Configuring Advanced Features
ACE (the Anti-Chaos Engine)

ACE (the Anti-Chaos Engine)

In an eventually consistent system such as pgEdge, your nodes have the potential to go out of sync (diverge) due to replication lag, network partition, or node failure. Database differences can also arise out of planned or unplanned downtime or unexpected cloud provider failures. The Anti Chaos Engine (ACE) allows for reconciliation of such differences across databases by performing efficient table comparisons and reporting found differences in output formats that are both machine and user friendly. You can also use ACE to repair the discrepancies by specifying the node that is considered your source-of-truth and instructing ACE to update the differences between the nodes.

A cluster using ACE

Use Cases

Planned maintenance: If you need to take a database node down for administrative purposes, its state may fall behind the state of other nodes.

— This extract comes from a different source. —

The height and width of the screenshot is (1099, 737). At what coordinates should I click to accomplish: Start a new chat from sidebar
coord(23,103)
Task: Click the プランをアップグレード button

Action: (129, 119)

When you bring the node online again, you can use ACE to compare node states and bring the node up to speed.

Node failures: Network failure can cause unplanned node downtime; use ACE to repair the node’s state and return it to the cluster.

Network Partition: In a typical deployment of pgEdge, a database cluster is often spread across multiple regions and data centers. Due to the volatility that comes with a large-scale deployment, network partitions are common. You can use ACE to return a cluster to a consistent state if the state is disrupted due to partition-related irregularities.

Installing ACE

ACE is installed by the pgEdge Platform installer. The following commands describe installing ACE on a management system (that is not a member of a replication cluster):

  1. Navigate to the directory where ACE will be installed.

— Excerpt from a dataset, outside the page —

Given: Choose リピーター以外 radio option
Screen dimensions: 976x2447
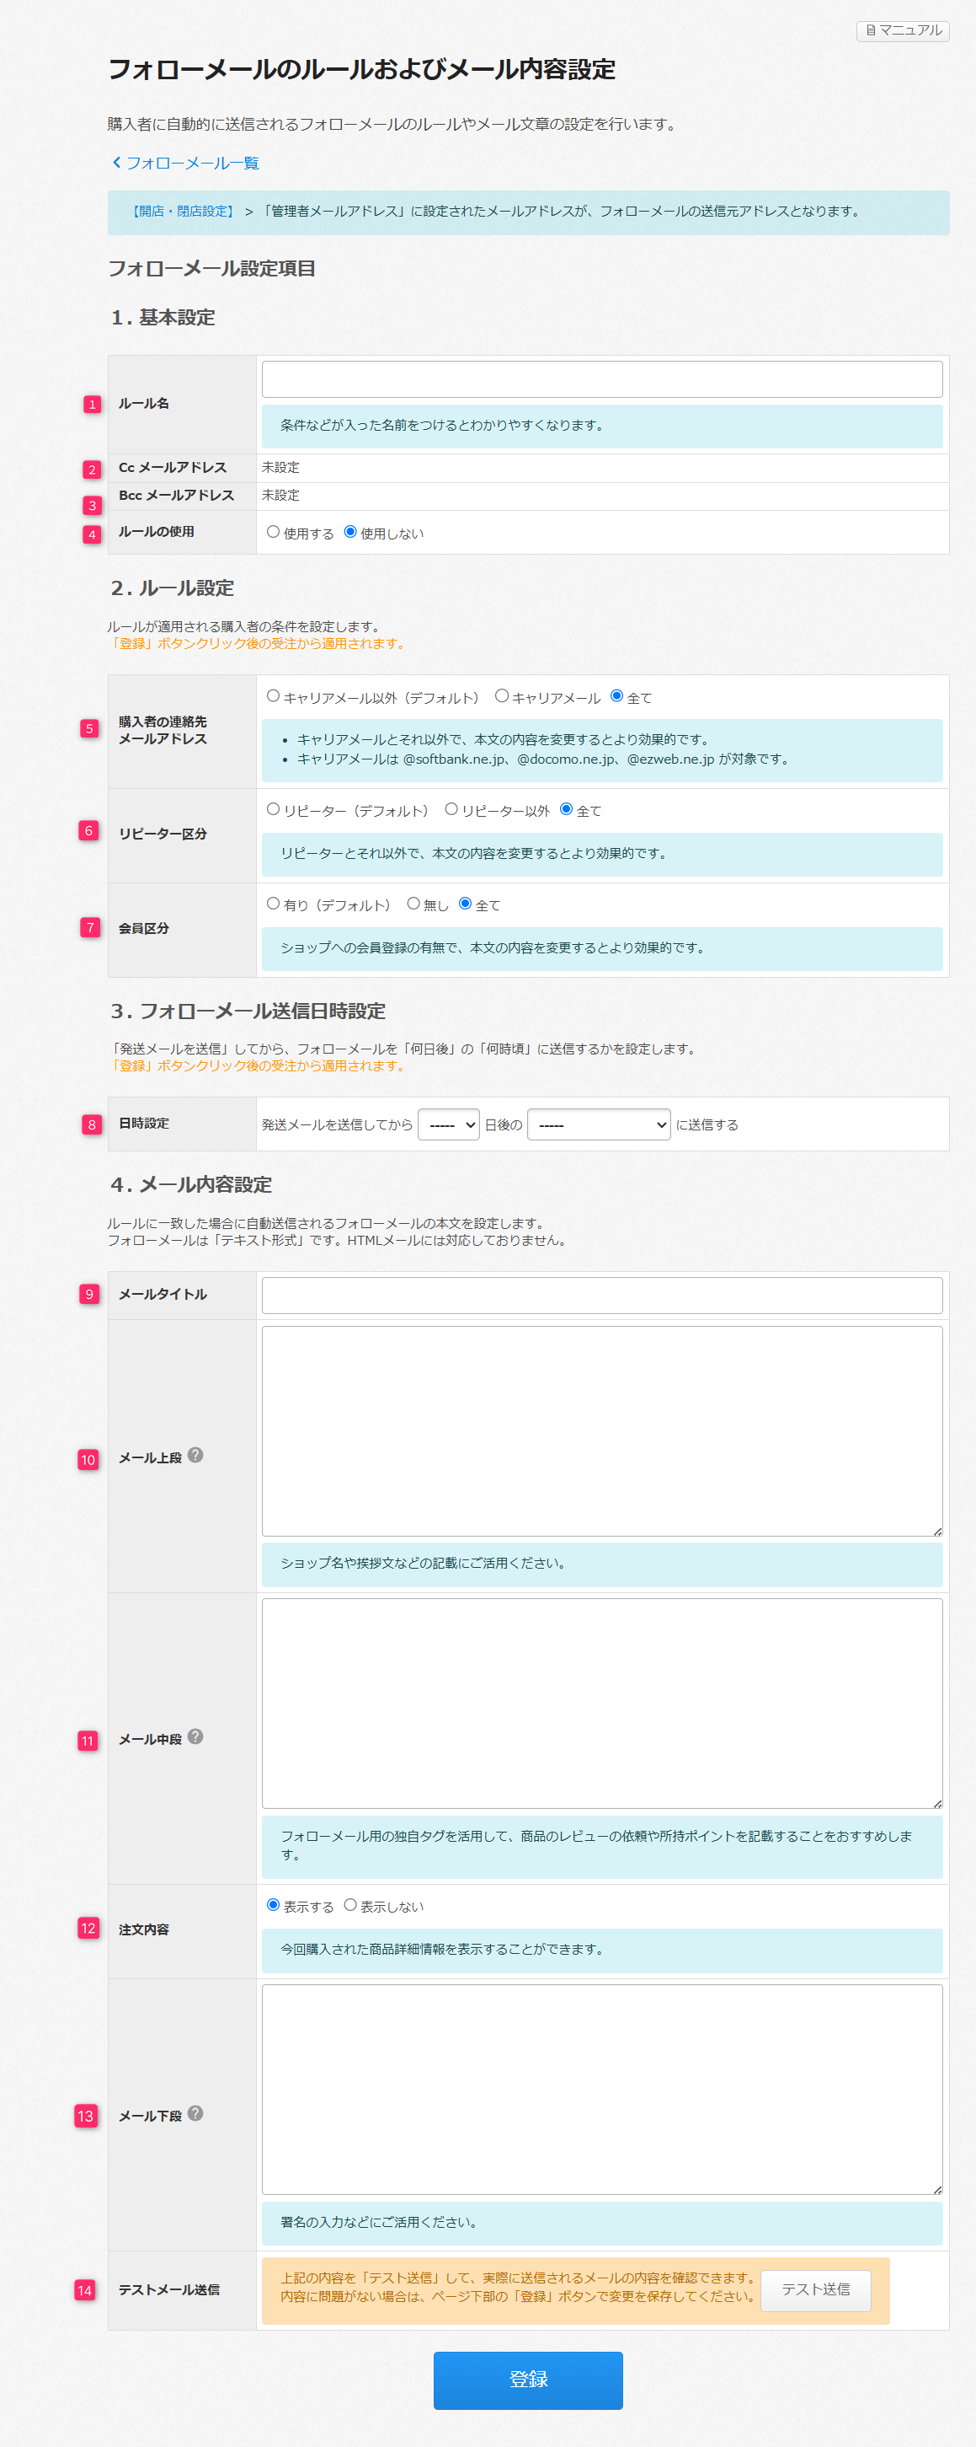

  2. Invoke the pgEdge installer in that location with the command:

python3 -c "$(curl -fsSL https://pgedge-download.s3.amazonaws.com/REPO/install.py)

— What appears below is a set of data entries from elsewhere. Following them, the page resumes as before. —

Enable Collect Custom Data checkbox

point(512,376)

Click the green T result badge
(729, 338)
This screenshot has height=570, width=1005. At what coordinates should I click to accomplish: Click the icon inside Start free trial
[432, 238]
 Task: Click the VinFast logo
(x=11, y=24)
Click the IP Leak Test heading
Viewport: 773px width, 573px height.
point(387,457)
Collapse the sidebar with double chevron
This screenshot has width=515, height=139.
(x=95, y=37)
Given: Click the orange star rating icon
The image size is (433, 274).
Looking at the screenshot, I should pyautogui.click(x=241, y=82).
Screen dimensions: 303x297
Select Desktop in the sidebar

  1. Create a directory named cluster in the pgedge directory created by the pgEdge installer.

  2. Place a .json file named cluster_name.json in cluster/cluster_name/cluster_name.json on the ACE host. For example, if your cluster name is us_eu_backend, the cluster definition file for this should be placed in /pgedge/cluster/us_eu_backend/us_eu_backend.json. The .json file contains connection information for each node in your cluster; if you used a .json file to deploy your cluster and already have the file in place, you can skip this step.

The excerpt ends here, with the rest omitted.